FDA grants Isturisa (osilodrostat) expanded indication for the treatment of endogenous hypercortisolemia in patients with Cushing’s syndrome- Recordati

• Recordati announced that the FDA  has approved the supplemental new drug application (sNDA) for Isturisa (osilodrostat),  for the treatment of endogenous hypercortisolemia in adults with Cushing’s syndrome for whom surgery is not an option or has not been curative. This is an expansion of the previous indication for the treatment of patients with Cushing’s disease which is a sub-type of Cushing’s syndrome. This indication expansion was supported by the  Isturisa  extensive clinical development program which includes over 350 patients.

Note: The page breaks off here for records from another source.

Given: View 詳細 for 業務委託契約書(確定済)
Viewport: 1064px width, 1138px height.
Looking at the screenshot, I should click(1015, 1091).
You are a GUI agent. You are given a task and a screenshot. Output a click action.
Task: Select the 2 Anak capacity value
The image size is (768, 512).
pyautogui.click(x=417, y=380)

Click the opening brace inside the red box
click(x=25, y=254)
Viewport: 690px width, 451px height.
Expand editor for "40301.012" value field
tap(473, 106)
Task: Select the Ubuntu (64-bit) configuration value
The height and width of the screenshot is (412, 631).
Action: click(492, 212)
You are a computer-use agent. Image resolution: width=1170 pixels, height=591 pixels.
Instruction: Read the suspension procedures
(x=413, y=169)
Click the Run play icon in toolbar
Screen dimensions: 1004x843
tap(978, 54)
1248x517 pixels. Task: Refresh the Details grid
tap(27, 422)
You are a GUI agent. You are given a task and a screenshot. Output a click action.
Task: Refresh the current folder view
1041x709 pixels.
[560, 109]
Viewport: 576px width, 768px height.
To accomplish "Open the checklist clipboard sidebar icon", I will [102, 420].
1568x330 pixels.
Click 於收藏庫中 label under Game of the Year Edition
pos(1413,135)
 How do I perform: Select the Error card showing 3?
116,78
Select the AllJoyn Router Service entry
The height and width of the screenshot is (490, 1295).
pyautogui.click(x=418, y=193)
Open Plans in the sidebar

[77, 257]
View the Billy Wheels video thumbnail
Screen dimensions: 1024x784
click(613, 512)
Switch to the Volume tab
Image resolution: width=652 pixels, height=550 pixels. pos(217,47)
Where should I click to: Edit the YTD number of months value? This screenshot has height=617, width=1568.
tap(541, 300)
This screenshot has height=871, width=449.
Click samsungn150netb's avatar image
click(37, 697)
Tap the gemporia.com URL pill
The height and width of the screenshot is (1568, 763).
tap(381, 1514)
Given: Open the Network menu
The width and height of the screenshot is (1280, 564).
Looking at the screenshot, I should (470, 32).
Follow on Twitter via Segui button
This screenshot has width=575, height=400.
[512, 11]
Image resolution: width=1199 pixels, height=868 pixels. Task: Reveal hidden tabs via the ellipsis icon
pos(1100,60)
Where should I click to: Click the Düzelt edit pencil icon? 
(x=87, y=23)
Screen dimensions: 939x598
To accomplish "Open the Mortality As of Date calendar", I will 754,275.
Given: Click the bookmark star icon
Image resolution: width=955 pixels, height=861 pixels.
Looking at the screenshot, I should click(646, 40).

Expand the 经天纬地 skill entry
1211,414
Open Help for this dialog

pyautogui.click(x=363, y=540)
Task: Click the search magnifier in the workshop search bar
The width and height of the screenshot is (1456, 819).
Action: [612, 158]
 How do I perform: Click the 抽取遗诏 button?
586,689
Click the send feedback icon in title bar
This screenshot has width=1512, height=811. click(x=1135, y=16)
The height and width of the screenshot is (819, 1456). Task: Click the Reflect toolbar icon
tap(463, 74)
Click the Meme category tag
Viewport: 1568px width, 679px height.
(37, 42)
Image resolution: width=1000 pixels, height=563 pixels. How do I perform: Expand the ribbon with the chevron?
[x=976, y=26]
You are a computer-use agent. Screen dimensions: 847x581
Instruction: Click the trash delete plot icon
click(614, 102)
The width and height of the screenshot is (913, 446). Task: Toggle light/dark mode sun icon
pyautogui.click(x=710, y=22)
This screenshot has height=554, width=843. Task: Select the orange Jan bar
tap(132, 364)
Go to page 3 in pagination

Scott Pescatore, Executive Vice President of Rare Diseases at Recordati, commented, “We are pleased that with the label expansion for ISTURISA in the U.S. to endogenous hypercortisolemia in patients with Cushing’s syndrome, this important unmet need can now be addressed with a further treatment modality. Cushing’s syndrome can often have a devastating impact on the lives of patients and their families. Elevated cortisol levels in Cushing’s syndrome, if not properly controlled, can be associated with severe complications such as diabetes, osteoporosis, cardiovascular and increased risk of infections. We are encouraged that more patients are now able to benefit from treatment with ISTURISA and remain confident in its potential to continue creating important value for the Group, as reflected in the recently updated peak sales expectations for the product.”

Dr. Maria Fleseriu,  Professor of Medicine and Neurological surgery and director of the Pituitary Center at Oregon Health & Science University and a global PI for LINC studies added, "The expanded indication of osilodrostat is a significant advancement in the treatment of patients with Cushing’s syndrome for whom surgery is not an option or has not been curative, this therapy gives me the opportunity to normalize cortisol levels in these patients.”